Copy out the listing word for word, everything from its first line down to the line containing "center [1061, 585].".

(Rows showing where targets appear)
** start **

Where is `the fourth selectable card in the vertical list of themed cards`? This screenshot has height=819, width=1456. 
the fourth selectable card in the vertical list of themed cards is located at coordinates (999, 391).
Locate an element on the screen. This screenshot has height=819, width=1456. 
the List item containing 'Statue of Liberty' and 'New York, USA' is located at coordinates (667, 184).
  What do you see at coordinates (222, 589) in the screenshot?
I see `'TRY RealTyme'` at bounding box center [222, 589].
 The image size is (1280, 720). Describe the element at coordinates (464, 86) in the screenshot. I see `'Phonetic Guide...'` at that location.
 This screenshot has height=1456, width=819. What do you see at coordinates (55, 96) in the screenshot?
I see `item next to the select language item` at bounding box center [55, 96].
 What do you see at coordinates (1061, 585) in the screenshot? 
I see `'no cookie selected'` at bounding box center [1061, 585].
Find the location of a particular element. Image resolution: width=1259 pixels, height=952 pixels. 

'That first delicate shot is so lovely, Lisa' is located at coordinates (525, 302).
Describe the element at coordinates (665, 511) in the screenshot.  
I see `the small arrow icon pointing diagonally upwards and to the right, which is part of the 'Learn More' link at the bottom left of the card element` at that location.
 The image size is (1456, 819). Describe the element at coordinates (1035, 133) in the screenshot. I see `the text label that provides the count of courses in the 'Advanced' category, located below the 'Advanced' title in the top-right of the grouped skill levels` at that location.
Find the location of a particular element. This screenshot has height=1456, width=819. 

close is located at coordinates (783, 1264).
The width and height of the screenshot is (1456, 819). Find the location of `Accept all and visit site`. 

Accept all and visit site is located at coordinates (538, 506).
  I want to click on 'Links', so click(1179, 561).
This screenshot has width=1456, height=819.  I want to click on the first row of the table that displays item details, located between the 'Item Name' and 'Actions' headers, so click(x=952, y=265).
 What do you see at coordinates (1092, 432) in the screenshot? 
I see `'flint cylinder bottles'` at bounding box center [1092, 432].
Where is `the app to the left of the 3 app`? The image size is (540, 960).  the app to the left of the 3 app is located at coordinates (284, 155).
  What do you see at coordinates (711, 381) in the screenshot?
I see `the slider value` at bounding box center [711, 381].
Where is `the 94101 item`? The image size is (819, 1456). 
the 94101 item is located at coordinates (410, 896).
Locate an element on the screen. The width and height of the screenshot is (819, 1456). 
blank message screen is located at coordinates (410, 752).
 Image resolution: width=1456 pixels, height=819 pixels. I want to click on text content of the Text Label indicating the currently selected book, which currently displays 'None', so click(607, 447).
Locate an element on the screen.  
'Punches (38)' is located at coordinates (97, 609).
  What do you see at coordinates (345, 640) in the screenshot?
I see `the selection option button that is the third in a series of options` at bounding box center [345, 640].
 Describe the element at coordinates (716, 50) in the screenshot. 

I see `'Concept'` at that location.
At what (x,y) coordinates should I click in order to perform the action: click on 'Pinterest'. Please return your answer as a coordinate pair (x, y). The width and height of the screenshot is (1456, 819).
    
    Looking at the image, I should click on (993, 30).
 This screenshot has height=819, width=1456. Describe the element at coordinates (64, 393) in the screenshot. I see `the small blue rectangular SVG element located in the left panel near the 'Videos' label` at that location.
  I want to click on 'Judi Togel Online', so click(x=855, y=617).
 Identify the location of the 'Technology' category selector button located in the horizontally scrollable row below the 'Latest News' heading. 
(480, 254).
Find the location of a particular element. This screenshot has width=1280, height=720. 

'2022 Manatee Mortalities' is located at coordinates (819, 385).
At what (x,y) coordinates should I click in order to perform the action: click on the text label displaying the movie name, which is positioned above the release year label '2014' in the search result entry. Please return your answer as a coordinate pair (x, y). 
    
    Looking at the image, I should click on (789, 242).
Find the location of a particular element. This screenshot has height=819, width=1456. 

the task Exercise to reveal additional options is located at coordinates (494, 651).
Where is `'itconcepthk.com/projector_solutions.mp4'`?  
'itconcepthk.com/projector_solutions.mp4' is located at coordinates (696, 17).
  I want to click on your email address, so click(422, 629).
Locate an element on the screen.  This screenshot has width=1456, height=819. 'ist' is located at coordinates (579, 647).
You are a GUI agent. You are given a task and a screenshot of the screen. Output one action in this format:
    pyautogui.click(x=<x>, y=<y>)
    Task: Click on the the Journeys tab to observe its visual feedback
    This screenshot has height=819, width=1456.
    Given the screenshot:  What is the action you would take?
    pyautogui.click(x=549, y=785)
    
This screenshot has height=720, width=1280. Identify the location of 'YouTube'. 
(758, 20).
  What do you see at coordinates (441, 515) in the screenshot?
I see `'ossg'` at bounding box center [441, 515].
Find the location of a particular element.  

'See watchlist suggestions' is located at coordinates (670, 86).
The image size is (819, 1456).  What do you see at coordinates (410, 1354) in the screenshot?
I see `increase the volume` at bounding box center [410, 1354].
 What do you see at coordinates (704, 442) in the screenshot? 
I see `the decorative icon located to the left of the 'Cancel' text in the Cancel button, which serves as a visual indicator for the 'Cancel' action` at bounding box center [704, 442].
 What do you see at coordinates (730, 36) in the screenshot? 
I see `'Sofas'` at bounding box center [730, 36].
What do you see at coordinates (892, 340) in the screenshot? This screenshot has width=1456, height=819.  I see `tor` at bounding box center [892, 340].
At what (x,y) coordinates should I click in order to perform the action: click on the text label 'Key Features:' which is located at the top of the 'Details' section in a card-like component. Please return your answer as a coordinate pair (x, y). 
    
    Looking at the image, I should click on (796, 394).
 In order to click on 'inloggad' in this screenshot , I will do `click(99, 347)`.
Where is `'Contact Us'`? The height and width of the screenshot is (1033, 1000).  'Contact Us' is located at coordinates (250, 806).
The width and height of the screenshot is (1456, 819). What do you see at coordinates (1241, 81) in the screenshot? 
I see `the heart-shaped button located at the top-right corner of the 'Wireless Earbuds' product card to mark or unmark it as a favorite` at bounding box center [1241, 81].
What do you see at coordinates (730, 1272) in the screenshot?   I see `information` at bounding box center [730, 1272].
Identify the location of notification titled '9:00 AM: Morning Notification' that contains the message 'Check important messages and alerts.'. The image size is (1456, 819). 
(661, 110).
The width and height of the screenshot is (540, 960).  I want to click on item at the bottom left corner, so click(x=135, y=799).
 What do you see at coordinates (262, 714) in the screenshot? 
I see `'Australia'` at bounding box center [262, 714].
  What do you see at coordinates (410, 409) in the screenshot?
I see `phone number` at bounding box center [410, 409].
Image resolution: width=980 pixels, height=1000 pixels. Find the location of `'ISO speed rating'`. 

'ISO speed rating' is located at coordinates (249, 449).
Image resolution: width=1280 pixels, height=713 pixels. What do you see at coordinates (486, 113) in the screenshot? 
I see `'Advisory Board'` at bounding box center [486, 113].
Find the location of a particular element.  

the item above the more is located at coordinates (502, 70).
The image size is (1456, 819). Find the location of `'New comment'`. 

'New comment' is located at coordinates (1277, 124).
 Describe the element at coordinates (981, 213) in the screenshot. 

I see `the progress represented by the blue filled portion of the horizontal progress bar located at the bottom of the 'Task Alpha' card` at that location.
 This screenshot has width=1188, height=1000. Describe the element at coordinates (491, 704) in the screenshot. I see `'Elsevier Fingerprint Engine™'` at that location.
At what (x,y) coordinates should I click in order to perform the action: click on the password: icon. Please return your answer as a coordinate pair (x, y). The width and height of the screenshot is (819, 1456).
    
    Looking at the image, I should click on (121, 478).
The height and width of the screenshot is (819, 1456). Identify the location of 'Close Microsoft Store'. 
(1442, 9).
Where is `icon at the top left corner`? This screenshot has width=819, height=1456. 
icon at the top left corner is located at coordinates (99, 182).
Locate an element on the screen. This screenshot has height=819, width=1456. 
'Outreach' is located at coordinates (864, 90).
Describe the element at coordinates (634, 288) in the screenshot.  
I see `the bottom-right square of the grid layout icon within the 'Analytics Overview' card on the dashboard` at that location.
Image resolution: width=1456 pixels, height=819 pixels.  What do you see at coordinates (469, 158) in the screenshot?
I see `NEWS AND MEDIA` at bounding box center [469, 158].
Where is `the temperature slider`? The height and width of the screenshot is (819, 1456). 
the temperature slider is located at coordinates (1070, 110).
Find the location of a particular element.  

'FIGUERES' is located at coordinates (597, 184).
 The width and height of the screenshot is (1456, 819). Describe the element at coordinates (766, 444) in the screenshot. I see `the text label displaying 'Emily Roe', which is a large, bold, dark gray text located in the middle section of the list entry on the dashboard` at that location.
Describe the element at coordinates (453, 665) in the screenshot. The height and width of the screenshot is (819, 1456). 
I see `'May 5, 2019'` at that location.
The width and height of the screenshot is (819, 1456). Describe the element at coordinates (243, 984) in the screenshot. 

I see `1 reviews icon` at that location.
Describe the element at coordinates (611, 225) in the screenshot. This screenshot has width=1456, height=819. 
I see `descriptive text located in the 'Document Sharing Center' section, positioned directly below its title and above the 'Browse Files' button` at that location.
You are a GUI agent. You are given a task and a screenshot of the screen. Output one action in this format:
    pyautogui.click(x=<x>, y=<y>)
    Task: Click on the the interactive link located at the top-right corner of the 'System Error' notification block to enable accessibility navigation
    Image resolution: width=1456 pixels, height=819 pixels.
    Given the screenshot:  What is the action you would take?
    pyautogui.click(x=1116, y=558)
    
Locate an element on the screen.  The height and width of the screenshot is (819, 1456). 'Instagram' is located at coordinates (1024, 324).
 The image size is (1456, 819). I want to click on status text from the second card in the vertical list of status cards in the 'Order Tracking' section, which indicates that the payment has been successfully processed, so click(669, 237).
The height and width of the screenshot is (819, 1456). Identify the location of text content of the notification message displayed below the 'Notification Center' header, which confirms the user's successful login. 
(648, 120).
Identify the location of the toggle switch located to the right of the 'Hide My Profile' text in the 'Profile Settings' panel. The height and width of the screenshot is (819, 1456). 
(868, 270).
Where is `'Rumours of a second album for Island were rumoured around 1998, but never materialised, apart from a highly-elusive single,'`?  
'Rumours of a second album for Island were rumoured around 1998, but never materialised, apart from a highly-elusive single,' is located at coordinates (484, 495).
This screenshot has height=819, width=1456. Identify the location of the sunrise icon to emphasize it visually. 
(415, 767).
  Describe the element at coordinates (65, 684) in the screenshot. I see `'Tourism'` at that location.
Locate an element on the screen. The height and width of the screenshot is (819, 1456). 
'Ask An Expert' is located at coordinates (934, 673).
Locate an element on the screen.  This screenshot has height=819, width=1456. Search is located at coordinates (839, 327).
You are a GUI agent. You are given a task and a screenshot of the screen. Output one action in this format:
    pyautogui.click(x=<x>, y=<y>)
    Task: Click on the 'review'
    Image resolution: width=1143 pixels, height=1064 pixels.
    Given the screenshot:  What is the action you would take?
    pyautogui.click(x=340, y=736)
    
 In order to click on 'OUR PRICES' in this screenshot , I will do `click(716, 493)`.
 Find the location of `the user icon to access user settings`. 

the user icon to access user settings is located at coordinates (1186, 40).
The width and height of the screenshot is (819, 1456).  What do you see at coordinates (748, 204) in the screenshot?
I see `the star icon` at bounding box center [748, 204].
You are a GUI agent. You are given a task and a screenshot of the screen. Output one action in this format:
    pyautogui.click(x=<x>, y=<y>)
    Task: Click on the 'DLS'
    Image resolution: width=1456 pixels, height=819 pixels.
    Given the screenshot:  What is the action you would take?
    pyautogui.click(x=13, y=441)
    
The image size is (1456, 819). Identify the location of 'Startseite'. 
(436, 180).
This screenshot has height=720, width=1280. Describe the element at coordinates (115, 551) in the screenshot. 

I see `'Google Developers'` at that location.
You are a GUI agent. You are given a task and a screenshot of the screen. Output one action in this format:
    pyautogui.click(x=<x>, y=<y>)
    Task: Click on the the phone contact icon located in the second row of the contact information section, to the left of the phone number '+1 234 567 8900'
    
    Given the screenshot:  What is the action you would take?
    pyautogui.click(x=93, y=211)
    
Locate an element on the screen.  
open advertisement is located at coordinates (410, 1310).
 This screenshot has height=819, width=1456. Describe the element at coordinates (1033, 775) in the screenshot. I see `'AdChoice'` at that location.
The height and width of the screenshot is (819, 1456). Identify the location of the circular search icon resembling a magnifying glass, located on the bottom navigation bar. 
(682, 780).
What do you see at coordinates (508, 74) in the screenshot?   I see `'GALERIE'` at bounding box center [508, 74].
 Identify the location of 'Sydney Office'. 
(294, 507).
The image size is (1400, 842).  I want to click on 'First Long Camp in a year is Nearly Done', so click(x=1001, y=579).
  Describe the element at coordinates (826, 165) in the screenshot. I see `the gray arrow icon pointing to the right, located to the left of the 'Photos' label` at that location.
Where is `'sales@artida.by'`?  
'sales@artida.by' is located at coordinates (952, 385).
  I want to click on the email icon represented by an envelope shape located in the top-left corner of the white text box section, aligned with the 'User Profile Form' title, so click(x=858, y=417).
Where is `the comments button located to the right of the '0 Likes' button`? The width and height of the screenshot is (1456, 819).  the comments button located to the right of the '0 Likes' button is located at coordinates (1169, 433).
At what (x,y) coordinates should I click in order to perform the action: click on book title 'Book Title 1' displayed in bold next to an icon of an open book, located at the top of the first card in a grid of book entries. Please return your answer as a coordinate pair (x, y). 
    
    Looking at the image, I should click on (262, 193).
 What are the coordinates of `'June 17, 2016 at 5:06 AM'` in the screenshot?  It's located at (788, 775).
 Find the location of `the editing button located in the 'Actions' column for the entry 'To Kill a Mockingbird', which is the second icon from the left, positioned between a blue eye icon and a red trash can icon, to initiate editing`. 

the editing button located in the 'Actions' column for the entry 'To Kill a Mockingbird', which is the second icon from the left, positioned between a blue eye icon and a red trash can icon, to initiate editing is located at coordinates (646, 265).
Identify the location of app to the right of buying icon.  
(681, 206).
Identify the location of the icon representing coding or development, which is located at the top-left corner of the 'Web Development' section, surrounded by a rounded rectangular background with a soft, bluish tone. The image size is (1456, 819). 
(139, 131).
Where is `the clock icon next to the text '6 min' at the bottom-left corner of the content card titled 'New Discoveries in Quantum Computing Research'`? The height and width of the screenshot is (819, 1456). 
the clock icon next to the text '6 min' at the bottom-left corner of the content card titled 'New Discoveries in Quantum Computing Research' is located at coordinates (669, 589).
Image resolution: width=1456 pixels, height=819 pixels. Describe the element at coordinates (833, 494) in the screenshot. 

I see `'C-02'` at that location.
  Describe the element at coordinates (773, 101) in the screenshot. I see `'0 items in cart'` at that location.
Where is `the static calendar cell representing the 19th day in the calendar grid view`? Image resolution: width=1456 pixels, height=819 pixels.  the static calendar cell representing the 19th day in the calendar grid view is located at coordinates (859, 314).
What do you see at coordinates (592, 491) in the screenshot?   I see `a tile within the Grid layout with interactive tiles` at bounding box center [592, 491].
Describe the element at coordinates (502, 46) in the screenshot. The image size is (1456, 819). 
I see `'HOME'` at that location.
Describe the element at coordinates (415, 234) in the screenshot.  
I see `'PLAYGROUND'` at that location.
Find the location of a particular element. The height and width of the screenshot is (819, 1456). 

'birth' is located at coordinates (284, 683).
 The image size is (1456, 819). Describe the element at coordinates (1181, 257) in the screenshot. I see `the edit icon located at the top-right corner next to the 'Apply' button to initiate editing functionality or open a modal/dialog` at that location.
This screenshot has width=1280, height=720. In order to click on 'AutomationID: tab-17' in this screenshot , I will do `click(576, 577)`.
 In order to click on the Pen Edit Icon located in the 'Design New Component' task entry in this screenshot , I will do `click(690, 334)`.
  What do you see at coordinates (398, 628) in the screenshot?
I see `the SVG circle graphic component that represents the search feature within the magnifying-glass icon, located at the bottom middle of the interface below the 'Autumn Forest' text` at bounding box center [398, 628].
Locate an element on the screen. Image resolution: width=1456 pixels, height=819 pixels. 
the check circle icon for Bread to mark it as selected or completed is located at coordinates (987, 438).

** end **

**Written response**
Where is `the fourth selectable card in the vertical list of themed cards`? This screenshot has height=819, width=1456. 
the fourth selectable card in the vertical list of themed cards is located at coordinates (999, 391).
Locate an element on the screen. This screenshot has height=819, width=1456. 
the List item containing 'Statue of Liberty' and 'New York, USA' is located at coordinates (667, 184).
  What do you see at coordinates (222, 589) in the screenshot?
I see `'TRY RealTyme'` at bounding box center [222, 589].
 The image size is (1280, 720). Describe the element at coordinates (464, 86) in the screenshot. I see `'Phonetic Guide...'` at that location.
 This screenshot has height=1456, width=819. What do you see at coordinates (55, 96) in the screenshot?
I see `item next to the select language item` at bounding box center [55, 96].
 What do you see at coordinates (1061, 585) in the screenshot? 
I see `'no cookie selected'` at bounding box center [1061, 585].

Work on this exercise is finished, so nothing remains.